Dans sa recherche d’économies, le gouvernement a annoncé, samedi 14 février, une nouvelle baisse des aides à l’apprentissage. Une décision qui n’est pas sans conséquences et qui risque de se répercuter directement sur le nombre d’embauches d’apprentis.
Désormais recentrées et moins avantageuses, ces aides seront nettement moins incitatives pour les employeurs. Dans les prochains mois, les jeunes à la recherche d’un contrat d’apprentissage ou d’alternance pourraient avoir davantage de difficultés à trouver une entreprise prête à les recruter.
Un impact direct pour les exploitations agricoles
Pour la Coordination Rurale, cette décision est particulièrement préoccupante dans le secteur agricole.

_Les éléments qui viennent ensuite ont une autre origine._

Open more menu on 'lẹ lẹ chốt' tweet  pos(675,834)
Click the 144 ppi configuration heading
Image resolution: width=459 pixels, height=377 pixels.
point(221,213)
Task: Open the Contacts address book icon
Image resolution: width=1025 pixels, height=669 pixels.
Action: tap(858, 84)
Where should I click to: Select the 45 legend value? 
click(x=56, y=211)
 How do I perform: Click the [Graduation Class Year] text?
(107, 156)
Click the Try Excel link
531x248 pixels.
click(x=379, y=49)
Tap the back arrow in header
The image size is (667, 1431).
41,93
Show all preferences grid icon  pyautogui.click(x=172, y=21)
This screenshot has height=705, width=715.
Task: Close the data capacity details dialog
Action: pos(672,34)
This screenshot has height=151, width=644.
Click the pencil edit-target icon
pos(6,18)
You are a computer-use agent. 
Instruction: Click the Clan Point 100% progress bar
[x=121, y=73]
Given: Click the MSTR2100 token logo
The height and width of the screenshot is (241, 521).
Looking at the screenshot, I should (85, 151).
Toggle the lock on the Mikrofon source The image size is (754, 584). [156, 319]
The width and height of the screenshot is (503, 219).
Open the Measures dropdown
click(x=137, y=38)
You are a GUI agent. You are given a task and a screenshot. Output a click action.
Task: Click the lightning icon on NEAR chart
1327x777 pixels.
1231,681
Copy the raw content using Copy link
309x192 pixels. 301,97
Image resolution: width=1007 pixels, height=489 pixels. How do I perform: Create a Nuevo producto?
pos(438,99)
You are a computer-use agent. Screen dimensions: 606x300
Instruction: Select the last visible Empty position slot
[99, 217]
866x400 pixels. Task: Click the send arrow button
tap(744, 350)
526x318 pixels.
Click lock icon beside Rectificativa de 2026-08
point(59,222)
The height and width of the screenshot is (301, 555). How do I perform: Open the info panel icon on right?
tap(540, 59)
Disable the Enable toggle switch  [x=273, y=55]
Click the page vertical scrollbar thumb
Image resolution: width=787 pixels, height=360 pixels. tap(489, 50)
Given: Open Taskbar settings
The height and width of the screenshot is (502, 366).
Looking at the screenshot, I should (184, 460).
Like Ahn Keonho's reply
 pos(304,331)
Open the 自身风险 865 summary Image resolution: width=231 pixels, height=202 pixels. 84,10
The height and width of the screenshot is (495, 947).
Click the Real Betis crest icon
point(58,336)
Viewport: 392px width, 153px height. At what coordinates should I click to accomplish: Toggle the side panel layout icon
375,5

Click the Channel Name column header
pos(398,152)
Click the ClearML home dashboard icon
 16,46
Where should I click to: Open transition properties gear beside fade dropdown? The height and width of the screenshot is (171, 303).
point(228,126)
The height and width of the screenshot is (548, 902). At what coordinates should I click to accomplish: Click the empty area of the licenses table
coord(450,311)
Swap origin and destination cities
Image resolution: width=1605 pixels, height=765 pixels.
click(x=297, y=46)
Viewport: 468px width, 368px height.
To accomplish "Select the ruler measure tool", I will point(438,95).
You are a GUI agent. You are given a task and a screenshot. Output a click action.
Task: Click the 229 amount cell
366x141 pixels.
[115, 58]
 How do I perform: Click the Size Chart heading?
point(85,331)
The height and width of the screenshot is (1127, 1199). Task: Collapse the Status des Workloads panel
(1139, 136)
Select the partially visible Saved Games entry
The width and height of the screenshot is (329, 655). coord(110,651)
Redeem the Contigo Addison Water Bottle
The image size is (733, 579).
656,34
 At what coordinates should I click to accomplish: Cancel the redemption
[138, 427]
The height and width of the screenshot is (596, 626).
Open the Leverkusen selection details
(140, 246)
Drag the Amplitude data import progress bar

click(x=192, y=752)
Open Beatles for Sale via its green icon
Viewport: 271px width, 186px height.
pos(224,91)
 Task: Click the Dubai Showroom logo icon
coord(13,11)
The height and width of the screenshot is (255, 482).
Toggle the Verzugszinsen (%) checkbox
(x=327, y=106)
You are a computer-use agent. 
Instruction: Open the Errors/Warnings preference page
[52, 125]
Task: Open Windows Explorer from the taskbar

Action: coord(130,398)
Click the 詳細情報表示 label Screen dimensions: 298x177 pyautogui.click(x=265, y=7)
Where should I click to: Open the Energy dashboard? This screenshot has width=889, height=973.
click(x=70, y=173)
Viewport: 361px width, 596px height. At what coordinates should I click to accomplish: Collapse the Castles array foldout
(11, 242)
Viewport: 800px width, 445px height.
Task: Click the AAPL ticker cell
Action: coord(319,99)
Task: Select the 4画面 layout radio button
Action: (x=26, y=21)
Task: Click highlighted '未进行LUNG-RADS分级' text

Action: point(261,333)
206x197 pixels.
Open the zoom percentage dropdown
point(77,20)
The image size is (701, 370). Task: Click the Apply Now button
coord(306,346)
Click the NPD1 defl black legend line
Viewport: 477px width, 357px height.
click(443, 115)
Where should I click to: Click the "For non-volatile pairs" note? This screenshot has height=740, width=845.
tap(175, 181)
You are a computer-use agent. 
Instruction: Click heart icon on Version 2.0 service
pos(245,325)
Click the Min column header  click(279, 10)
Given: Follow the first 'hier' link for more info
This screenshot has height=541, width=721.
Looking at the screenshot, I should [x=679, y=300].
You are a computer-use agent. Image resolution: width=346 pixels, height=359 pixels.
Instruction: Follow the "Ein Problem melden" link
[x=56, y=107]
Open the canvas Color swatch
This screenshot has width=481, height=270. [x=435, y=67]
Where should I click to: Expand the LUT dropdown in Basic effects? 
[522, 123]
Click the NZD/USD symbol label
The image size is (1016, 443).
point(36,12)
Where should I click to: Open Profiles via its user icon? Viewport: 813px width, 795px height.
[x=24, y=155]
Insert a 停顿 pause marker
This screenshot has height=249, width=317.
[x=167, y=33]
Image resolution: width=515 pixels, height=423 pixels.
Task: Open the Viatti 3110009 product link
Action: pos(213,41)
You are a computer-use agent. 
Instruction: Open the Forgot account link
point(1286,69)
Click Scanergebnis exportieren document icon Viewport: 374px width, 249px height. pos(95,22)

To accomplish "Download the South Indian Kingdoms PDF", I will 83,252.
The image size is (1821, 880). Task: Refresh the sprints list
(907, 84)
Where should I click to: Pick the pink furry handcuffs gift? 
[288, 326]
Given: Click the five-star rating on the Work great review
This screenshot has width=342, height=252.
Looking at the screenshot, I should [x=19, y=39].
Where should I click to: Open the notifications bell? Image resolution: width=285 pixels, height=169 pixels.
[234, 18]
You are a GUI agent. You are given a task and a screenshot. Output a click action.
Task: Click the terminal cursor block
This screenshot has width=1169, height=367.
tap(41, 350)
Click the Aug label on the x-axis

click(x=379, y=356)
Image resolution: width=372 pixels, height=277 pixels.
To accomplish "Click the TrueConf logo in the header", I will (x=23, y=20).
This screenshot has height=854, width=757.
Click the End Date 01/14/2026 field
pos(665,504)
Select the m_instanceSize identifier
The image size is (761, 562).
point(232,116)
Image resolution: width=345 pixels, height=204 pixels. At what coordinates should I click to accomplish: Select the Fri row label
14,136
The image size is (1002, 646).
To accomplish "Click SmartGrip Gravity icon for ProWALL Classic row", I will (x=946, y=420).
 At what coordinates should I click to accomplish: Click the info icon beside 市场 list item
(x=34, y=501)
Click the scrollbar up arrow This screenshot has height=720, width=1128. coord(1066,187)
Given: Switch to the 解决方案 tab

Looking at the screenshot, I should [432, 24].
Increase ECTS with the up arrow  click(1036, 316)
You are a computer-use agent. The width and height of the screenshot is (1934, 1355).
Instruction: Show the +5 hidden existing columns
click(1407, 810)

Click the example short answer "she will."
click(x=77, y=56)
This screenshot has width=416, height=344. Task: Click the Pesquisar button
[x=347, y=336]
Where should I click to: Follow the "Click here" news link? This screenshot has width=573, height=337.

L’apprentissage est un pilier du renouvellement des générations. Dans un contexte où les départs en retraite sont plus nombreux que les installations, réduire les aides revient à fragiliser la transmission des exploitations et la formation des futurs agriculteurs.
Les fermes, souvent de petite taille et déjà confrontées à des marges réduites, auront plus de mal à absorber le coût d’un apprenti sans soutien financier suffisant.
Préserver l’avenir agricole
Former un jeune, c’est investir dans la souveraineté alimentaire de demain.
La Coordination Rurale demande le maintien d’aides réellement incitatives pour les exploitations agricoles, afin de ne pas compromettre l’installation des jeunes et l’avenir de nos territoires ruraux.